* **Exercise**: Produce an exact copy of the data below.

(Pixel coordinate grounding data)
--- START ---
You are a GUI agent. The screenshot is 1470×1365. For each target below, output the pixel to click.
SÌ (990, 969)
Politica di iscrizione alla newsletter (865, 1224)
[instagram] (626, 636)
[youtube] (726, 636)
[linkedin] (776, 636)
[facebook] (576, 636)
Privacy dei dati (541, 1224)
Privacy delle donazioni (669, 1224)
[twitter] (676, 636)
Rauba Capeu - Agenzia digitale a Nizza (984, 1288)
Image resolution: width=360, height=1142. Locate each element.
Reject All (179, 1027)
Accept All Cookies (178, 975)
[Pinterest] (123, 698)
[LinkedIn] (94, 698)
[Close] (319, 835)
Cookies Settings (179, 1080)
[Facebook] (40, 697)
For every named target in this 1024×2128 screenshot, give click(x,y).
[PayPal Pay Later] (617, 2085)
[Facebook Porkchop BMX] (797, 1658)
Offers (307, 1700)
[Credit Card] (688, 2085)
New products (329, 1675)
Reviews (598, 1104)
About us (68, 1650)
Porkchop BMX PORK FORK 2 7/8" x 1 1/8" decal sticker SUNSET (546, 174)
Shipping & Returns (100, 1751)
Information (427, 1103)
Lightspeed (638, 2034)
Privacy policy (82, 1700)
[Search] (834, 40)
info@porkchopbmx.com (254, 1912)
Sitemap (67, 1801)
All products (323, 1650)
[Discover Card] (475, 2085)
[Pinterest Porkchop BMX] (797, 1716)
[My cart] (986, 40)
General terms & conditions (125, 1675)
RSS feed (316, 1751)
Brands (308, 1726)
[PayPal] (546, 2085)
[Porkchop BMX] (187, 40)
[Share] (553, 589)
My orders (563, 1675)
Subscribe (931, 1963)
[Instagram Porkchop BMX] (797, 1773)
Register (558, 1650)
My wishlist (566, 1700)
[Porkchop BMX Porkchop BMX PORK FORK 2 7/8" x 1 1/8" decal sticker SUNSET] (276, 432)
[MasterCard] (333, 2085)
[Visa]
--- END ---
* **Exercise solution**:
You are a GUI agent. The screenshot is 1470×1365. For each target below, output the pixel to click.
SÌ (990, 969)
Politica di iscrizione alla newsletter (865, 1224)
[instagram] (626, 636)
[youtube] (726, 636)
[linkedin] (776, 636)
[facebook] (576, 636)
Privacy dei dati (541, 1224)
Privacy delle donazioni (669, 1224)
[twitter] (676, 636)
Rauba Capeu - Agenzia digitale a Nizza (984, 1288)
Image resolution: width=360, height=1142. Locate each element.
Reject All (179, 1027)
Accept All Cookies (178, 975)
[Pinterest] (123, 698)
[LinkedIn] (94, 698)
[Close] (319, 835)
Cookies Settings (179, 1080)
[Facebook] (40, 697)
For every named target in this 1024×2128 screenshot, give click(x,y).
[PayPal Pay Later] (617, 2085)
[Facebook Porkchop BMX] (797, 1658)
Offers (307, 1700)
[Credit Card] (688, 2085)
New products (329, 1675)
Reviews (598, 1104)
About us (68, 1650)
Porkchop BMX PORK FORK 2 7/8" x 1 1/8" decal sticker SUNSET (546, 174)
Shipping & Returns (100, 1751)
Information (427, 1103)
Lightspeed (638, 2034)
Privacy policy (82, 1700)
[Search] (834, 40)
info@porkchopbmx.com (254, 1912)
Sitemap (67, 1801)
All products (323, 1650)
[Discover Card] (475, 2085)
[Pinterest Porkchop BMX] (797, 1716)
[My cart] (986, 40)
General terms & conditions (125, 1675)
RSS feed (316, 1751)
Brands (308, 1726)
[PayPal] (546, 2085)
[Porkchop BMX] (187, 40)
[Share] (553, 589)
My orders (563, 1675)
Subscribe (931, 1963)
[Instagram Porkchop BMX] (797, 1773)
Register (558, 1650)
My wishlist (566, 1700)
[Porkchop BMX Porkchop BMX PORK FORK 2 7/8" x 1 1/8" decal sticker SUNSET] (276, 432)
[MasterCard] (333, 2085)
[Visa]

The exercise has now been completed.